Quebec History Marianopolis College


Date Published:
January 2005

L’Encyclopédie de l’histoire du Québec / The Quebec History Encyclopedia

 

Joseph Charles Taché

 

 

Taché, Joseph Charles (1820-1894), journalist and author, was born at Kamouraska, Lower Canada, on December 24, 1820, the son of Charles Taché and of Henriette Boucher de la Broquerie. He was educated at the Quebec Seminary, and became a physician and surgeon. From 1847 to 1857 he sat in the Legislative Assembly of Canada, first for Rimouski, and then for Témiscouata.
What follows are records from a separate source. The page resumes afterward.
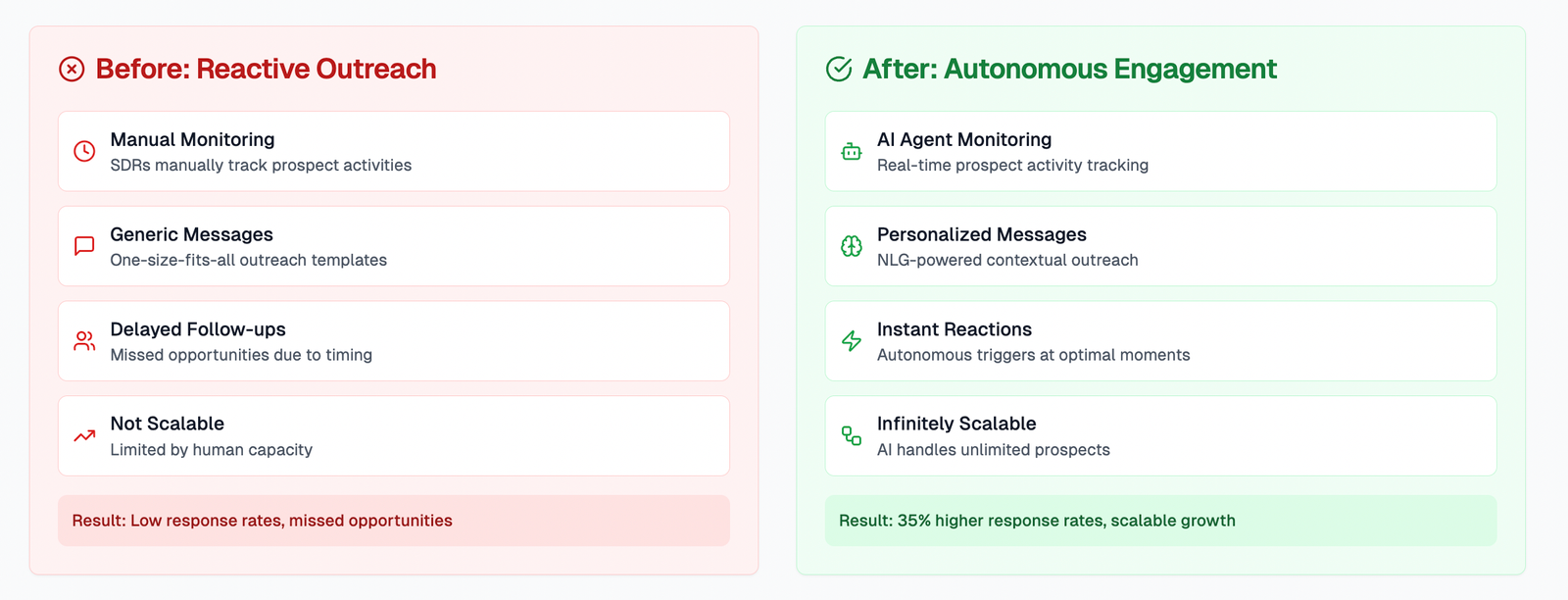Click the people icon for Delayed Follow-ups
The width and height of the screenshot is (1568, 600).
pos(85,341)
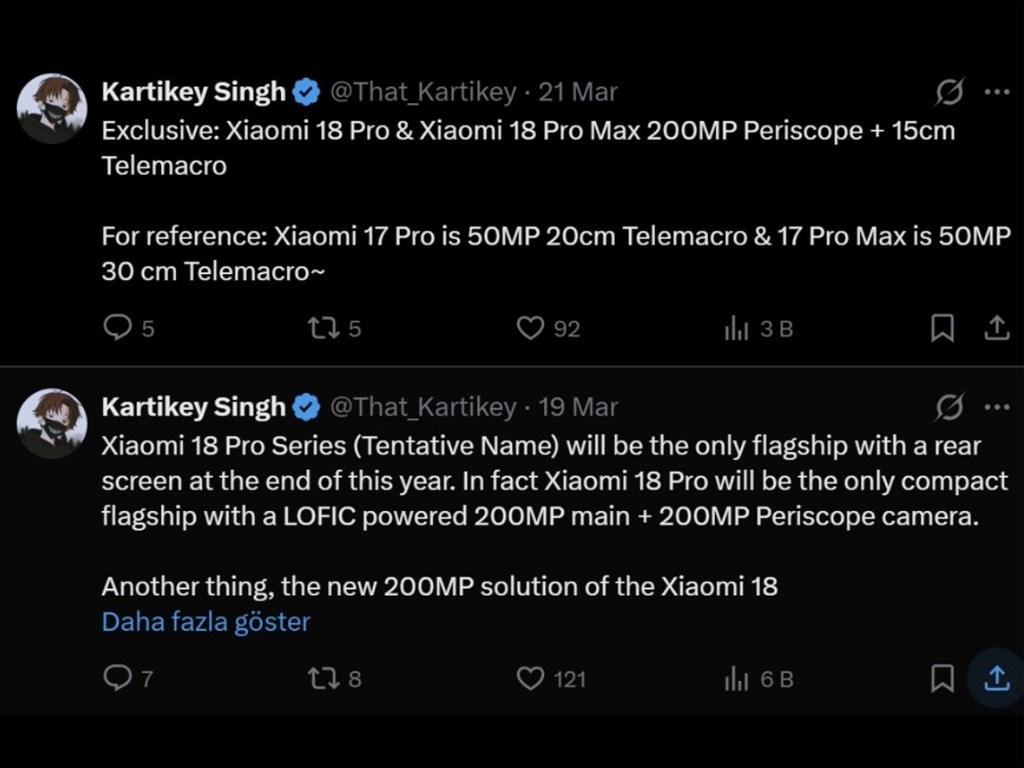Repost the 21 Mar Xiaomi 18 Pro tweet
Viewport: 1024px width, 768px height.
[323, 328]
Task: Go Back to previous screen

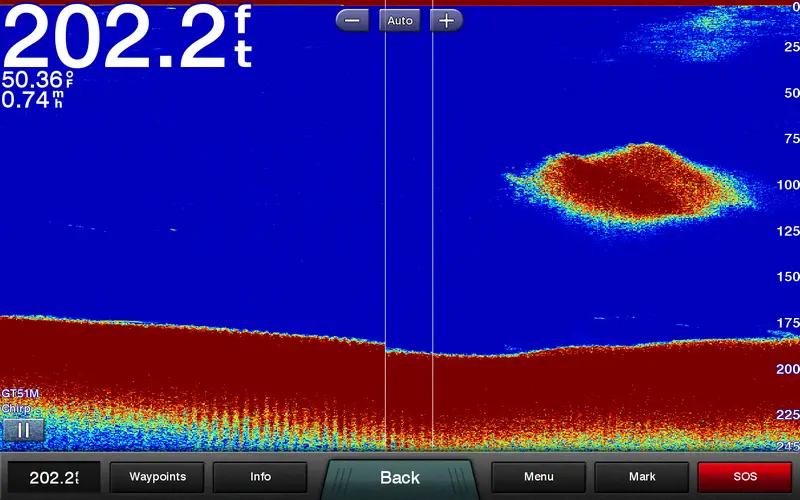Action: pyautogui.click(x=399, y=477)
From 1857 to 1859 he was editor of Le Courrier du Canada ; in 1860 he became professor of physiology in Laval University ; and in 1864 he was appointed deputy minister of agriculture for Canada. This office he continued to hold after Confederation until his retirement in 1888. He published many books and pamphlets on a wide variety of subjects; but his chief publications were Esquisse sur le Canada (Paris, 1855), Des provinces de l'Amérique du Nord et d'une union fédérale (Quebec, 1858), Trois légendes de mon pays (Montreal, 1876), Forestiers et voyageurs (Montreal, 1884), and Les sablons (Montreal, 1885). He died at Ottawa on April 16, 1894 . In 1847 he married Françoise Lepage; and by her he had six children. See P. G. Roy, La famille Taché (Levis, 1904).

 

Source : W. Stewart WALLACE, ed., "Joseph Charles Taché," The Encyclopedia of Canada, Vol. VI, Toronto, University Associates of Canada, 1948, 398p., p. 97.